Source: The Library Of Congress Country Studies
Except for a small area in northeastern Sudan where wadis discharge the sporadic runoff into the Red Sea or rivers from Ethiopia flow into shallow, evaporating ponds west of the Red Sea Hills, the entire country is drained by the Nile and its two main tributaries, the Blue Nile (Al Bahr al Azraq) and the White Nile (Al Bahr al Abyad). The longest river in the world, the Nile flows for 6,737 kilometers from its farthest headwaters in central Africa to the Mediterranean. The importance of the Nile has been recognized since biblical times; for centuries the river has been a lifeline for Sudan.
The Blue Nile flows out of the Ethiopian highlands to meet the White Nile at Khartoum. The Blue Nile is the smaller of the two; its flow usually accounts for only one-sixth of the total. In August, however, the rains in the Ethiopian highlands swell the Blue Nile until it accounts for 90 percent of the Nile's total flow. Several dams have been constructed to regulate the river's flow--the Roseires Dam (Ar Rusayris), about 100 kilometers from the Ethiopian border; the Meina al Mak Dam at Sinjah; and the largest, the forty-meter-high Sennar Dam constructed in 1925 at Sannar. The Blue Nile's two main tributaries, the Dindar and the Rahad, have headwaters in the Ethiopian highlands and discharge water into the Blue Nile only during the summer high-water season. For the remainder of the year, their flow is reduced to pools in their sandy riverbeds.

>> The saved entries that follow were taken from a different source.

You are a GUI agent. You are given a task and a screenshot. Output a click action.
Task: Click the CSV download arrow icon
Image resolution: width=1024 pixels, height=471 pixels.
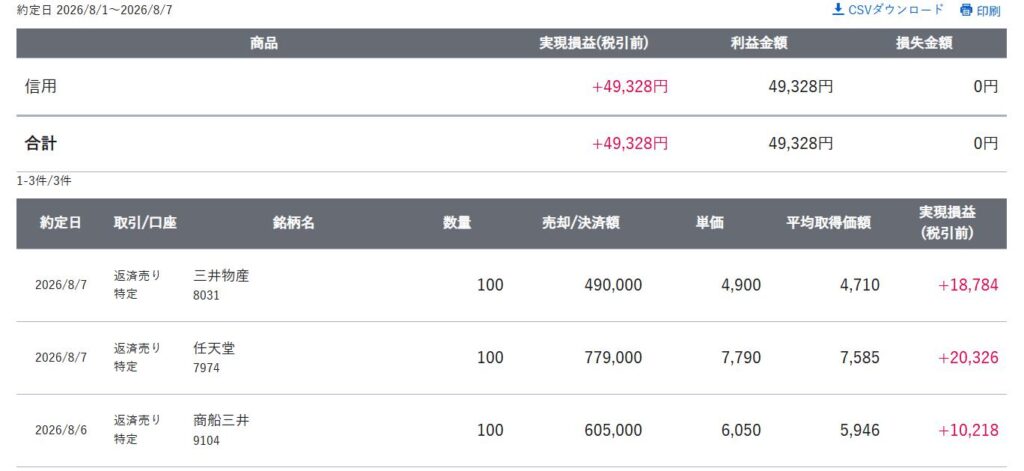838,10
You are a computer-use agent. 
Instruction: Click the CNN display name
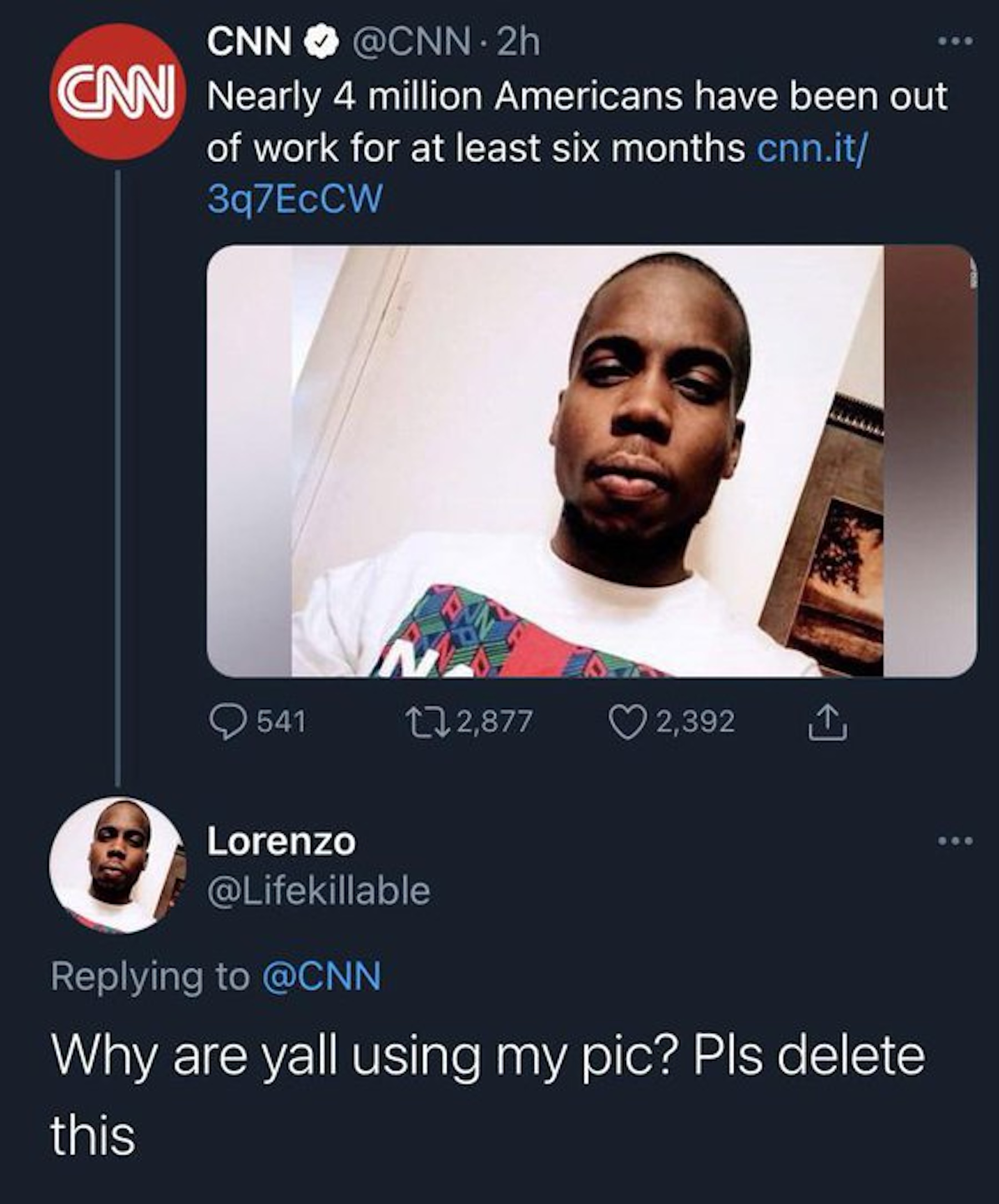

The White Nile flows north from central Africa, draining Lake Victoria and the highland regions of Uganda, Rwanda, and Burundi. At Bor, the great swamp of the Nile, As Sudd begins. The river has no well-defined channel here; the water flows slowly through a labyrinth of small spillways and lakes choked with papyrus and reeds. Much water is lost to evaporation. To provide for water transportation through this region and to speed the river's flow so that less water evaporates, Sudan, with French help, began building the Jonglei Canal (also seen as Junqali Canal) from Bor to a point just upstream from Malakal. However, construction was suspended in 1984 because of security problems caused by the civil war in the south.
South of Khartoum, the British built the Jabal al Auliya Dam in 1937 to store the water of the White Nile and then release it in the fall when the flow from the Blue Nile slackens. Much water from the reservoir has been diverted for irrigation projects in central Sudan, however, or it merely evaporates, so the overall flow released downstream is not great.
The White Nile has several substantial tributaries that drain southern Sudan. In the southwest, the Bahr al Ghazal drains a basin larger in area than France. Although the drainage area is extensive, evaporation takes most of the water from the slowmoving streams in this region, and the discharge of the Bahr al Ghazal into the White Nile is minimal. In southeast Sudan, the Sobat River drains an area of western Ethiopia and the hills near the Sudan-Uganda border. The Sobat's discharge is considerable; at its confluence with the White Nile just south of Malakal, the Sobat accounts for half the White Nile's water.
Above Khartoum, the Nile flows through desert in a large Sshaped pattern to empty into Lake Nasser behind the Aswan High Dam in Egypt. The river flows slowly above Khartoum, dropping little in elevation although five cataracts hinder river transport at times of low water. The Atbarah River, flowing out of Ethiopia, is the only tributary north of Khartoum, and its waters reach the Nile for only the six months between July and December. During the rest of the year, the Atbarah's bed is dry, except for a few pools and ponds.